* Written request
Switch "Teammates" to "Members" in everything from the line containing "The image size is (1280, 800)." down to the line containing "Click the Submit". Return only those lines, with nothing else altered.

....

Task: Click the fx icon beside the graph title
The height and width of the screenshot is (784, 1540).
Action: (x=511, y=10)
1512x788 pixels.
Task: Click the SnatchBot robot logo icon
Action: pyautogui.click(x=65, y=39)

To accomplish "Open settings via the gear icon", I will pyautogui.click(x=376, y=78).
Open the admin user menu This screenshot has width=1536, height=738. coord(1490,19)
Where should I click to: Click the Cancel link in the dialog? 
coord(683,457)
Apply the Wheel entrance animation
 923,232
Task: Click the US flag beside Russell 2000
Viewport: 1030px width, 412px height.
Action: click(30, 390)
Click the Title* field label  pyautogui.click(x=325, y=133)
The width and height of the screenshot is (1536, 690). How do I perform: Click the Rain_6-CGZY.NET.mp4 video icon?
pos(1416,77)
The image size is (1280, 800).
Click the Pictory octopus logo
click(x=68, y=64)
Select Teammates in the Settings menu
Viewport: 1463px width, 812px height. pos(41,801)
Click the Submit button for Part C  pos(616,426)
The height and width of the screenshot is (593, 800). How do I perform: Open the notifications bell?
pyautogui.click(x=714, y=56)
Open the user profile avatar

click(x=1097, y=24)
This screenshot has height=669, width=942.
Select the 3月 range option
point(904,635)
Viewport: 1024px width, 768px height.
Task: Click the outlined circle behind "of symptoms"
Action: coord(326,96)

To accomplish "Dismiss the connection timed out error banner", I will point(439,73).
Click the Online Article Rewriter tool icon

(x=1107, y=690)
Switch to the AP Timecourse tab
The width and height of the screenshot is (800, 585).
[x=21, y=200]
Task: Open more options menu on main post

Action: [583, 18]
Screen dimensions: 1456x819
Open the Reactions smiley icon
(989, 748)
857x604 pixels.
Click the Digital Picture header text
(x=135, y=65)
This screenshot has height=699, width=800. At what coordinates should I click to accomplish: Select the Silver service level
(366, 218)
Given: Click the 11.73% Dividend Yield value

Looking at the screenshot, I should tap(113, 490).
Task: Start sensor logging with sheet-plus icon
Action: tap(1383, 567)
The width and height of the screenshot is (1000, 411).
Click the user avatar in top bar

....

* Correct answer
The image size is (1280, 800).
Click the Pictory octopus logo
click(x=68, y=64)
Select Members in the Settings menu
Viewport: 1463px width, 812px height. pos(41,801)
Click the Submit button for Part C  pos(616,426)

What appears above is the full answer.